When a place triggers attention to go back in time, it’s as if the memory lives in the place and not in the mind. But then walking across the short grass on a small Thai island and striking first one foot into the sand and then the other, the gritty tickle between my toes carries me across the world and time to the first warm gray sand of summer on my Pacific Northwest island as a small girl racing breathlessly onto the beach. Memory and time travel also live in sensations of the body.

Is attention the driver across memory and time?

Attention moves like a flock of birds making their chaotic dance across the sky. The flock of birds dart near the church and parsonage, the nearby bus stop, then somehow flit along the remembered skyline in Bangkok or to pale sand extending into clear water, deepening to the turquoise of the Andaman Sea.

The birds of attention can fly between place and across time with the bat of a wing.

Somehow before I reach the parking lot in Langley at the Star Store grocery where my Grandma once worked her first job in the 1930s, I have traveled the world.

During my time on the road and over the last couple of years I wrote a memoir. As I wrote, I spent time thinking about the relationships between memory, place, and time and how these aspects of reality exist and occur in the mind. In my approach to memoir writing I had a separate document like a table of contents where I worked on structure and strategy to organize the non-liner chapters of my book weaving scenes from my travels with chronological memories selected from the rest of my life. I spent hours thinking about the structure document, but I also allowed the birds of attention to fly their natural pattern across time and place, across the sensations of the body, and watched for their clues on what was important to include.

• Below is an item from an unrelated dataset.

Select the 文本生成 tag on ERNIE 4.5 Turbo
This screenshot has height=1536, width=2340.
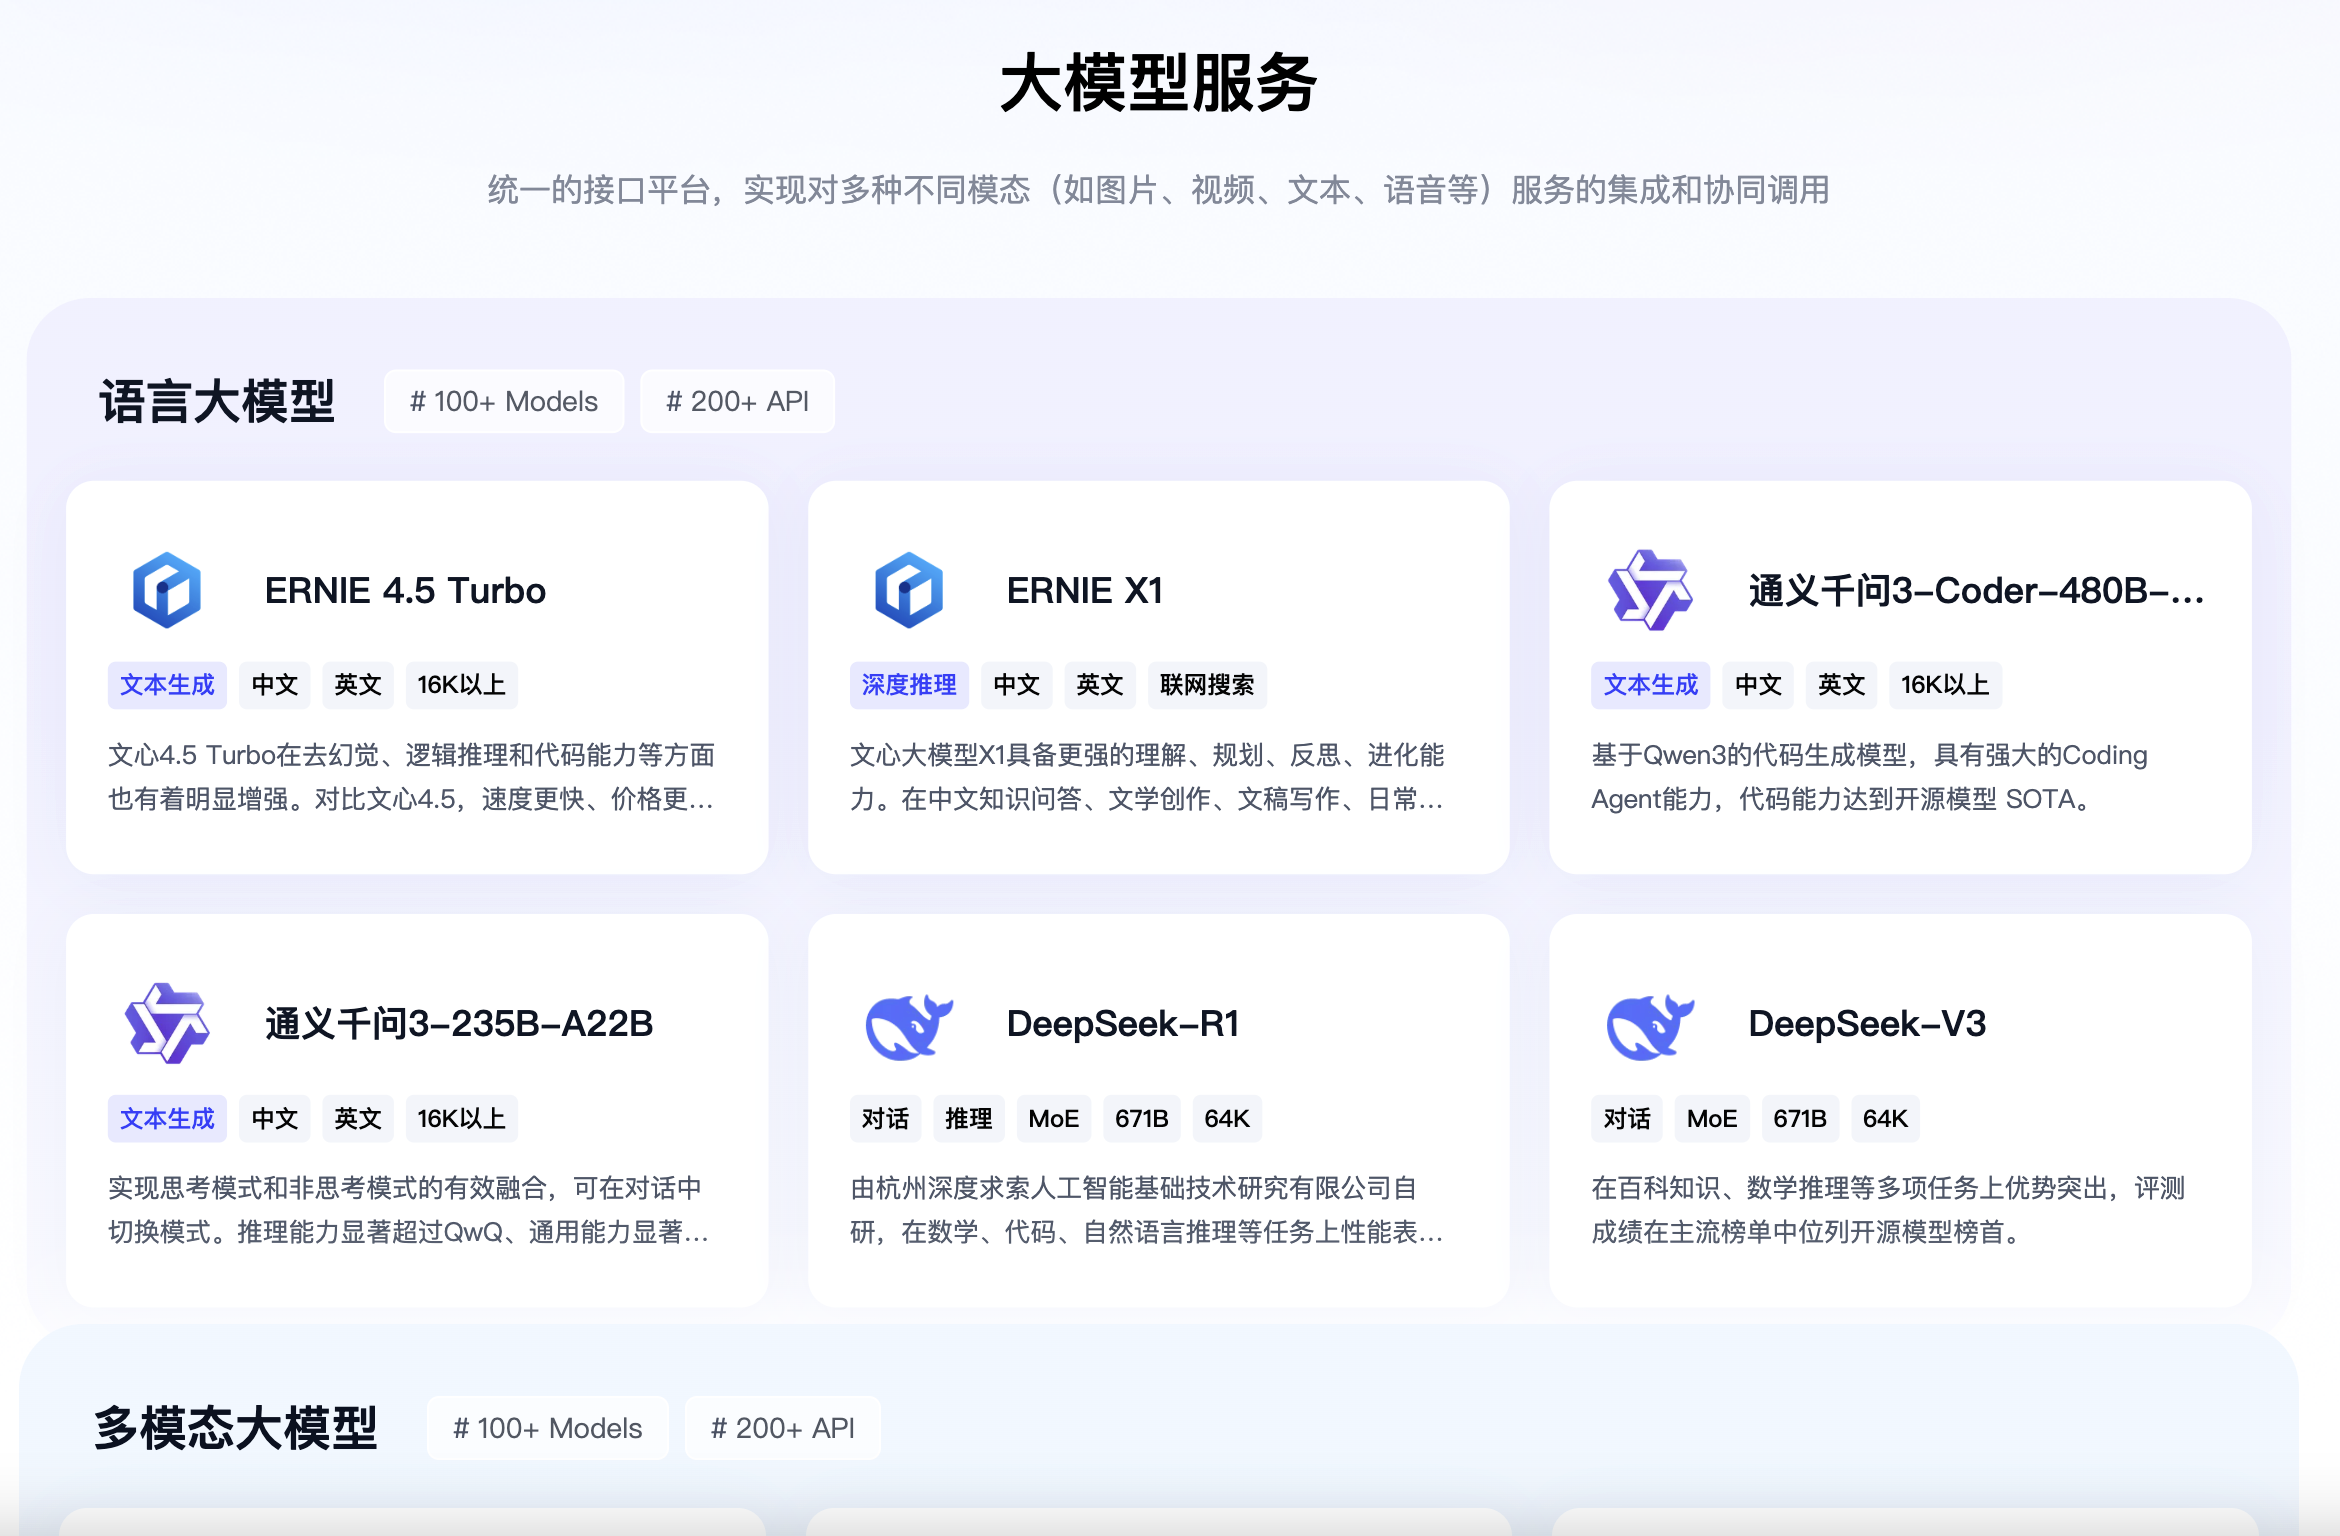pyautogui.click(x=167, y=685)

Not all memories are fond and beautiful. I started with writing the memories that I knew were part of my idea of myself and my strategies for survival. Slowly I realized that to tell my story I would also have to spend time with memories that are infused with humiliation, the confirmation of irrational fears, the memories that circled like a poison generating negative thoughts over the years. One chapter I wrote in Tirana, Albania took so much energy to embody that I cried after, but then stepped out into the sunshine and walked down the road surrounded by the lilt of the Albanian language in a culture that seems to consider smoking and conversation to be national pastimes and I kept my attention on the moment and I felt free.

The way we humans move through life between sensation, time, place, and memory is an incredible and fascinating gift. The birds of attention guide us through our travels of place and time in all of our moments. Writing a memoir is like one bird of the flock of my mind making a visible flight pattern across the sky for others to observe and consider. My attempt to bring the layered texture of memory from places I know well and places I met just briefly and share the ways I stumbled through my life the best I could. It might seem like a simple thing to drive through the woods to the quietest of towns that shimmer by the sea, past a small church to reach the grocery store, but depending on the wind and the whims of attention a whole world of life can happen in just those few minutes.